# drove a Lexus LF-A at Autobahn CC (lots of pics)



## mpowa (Apr 10, 2004)

thought you guys might like to see and hear about it.

I couldn't believe how good this car is. Its just crazy good. Well for $375k I suppose it should be. Had 2 laps in it at Autobahn on Friday. Was able to floor it and take it to redline whenever possible but not too hard in the corners since it was cold out and tail came out pretty easy. I want one.

This car runs out of revs so fast, I did it a few times during the 2-lap run. ****ing best car experience ever, period. I mean I've driven a few exotics before (but only on the street). 360, 355, 348, 996 turbo, Viper, off the top of my head - but this was just crazy good. I am planning to do a write-up on it. Need to find the time/motivation. Which I think I will find.

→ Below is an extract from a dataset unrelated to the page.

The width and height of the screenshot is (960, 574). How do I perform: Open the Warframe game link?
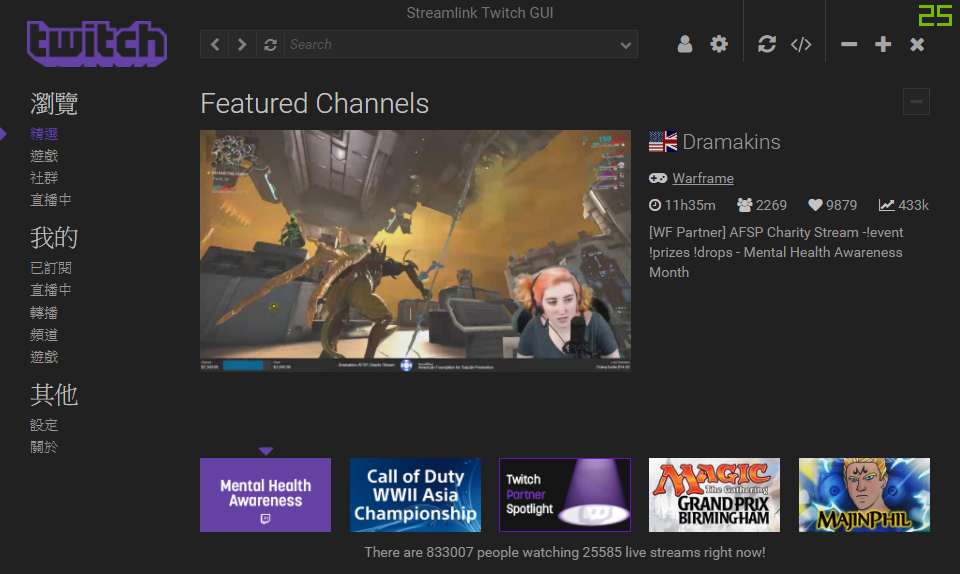[703, 178]
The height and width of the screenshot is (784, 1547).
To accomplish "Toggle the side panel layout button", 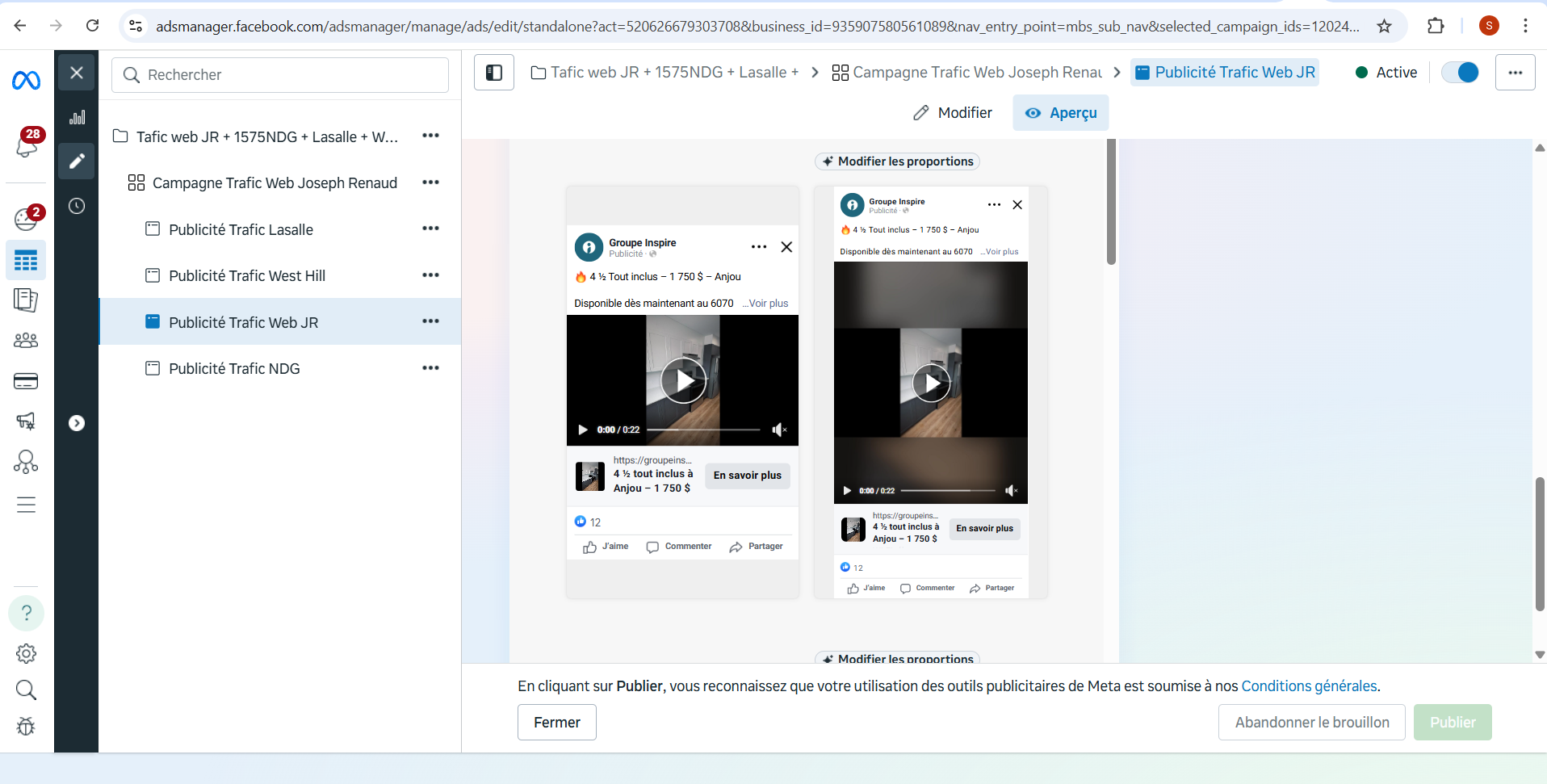I will 494,73.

I was surprised, I thought these cars were sold out! I asked the dealer guy there (guy I didn't know, one of the regional reps for Lexus) and he said they are available! I was stunned.


Lexus LF-A event at Autobahn CC by Rasidel Slika, on Flickr


yellow LF-A at Autobahn CC by Rasidel Slika, on Flickr


yellow LF-A at Autobahn CC (HDR) - rear 3/4 view by Rasidel Slika, on Flickr

this is the car I drove -

black LF-A at Autobahn CC (HDR) - rear view by Rasidel Slika, on Flickr


----------



## mpowa (Apr 10, 2004)

the dash is ridiculous. and, initially the shock factor was like overwhelming and I was like, "gawdamn". But thinking a couple of days later now, I think it costs just a bit too much. The 458 handles and performs pretty much the same and its what, like 100k less. ridiculous. and, its a Ferrari. But one thing thats nice about this car is you don't have the same astronomical maintenance costs as you do with the Ferrari. You would have to take care of the brakes and that'll be pricey but you won't have a $15k basic maintenance bill at 15k on the clock or whatever it is. And also oil changes will be drastically cheaper. I believe they are in the thousands for Ferrari because they have to do extensive work on the engine. All of that being said, I think if I was in a position to buy something like this I'd have to strongly consider the 458 also, along with the Gallardo or hell for this money I'd even be looking at Murcielagos as well, hell maybe even the new LP700. This car is no joke though, 3200 lbs and 552 hp, V10 with a 9000 rpm redline. Its by far the best car I've ever driven. (the best prior to this was a Ferrari 360, 6MT. I've also driven older Ferraris and Porsches).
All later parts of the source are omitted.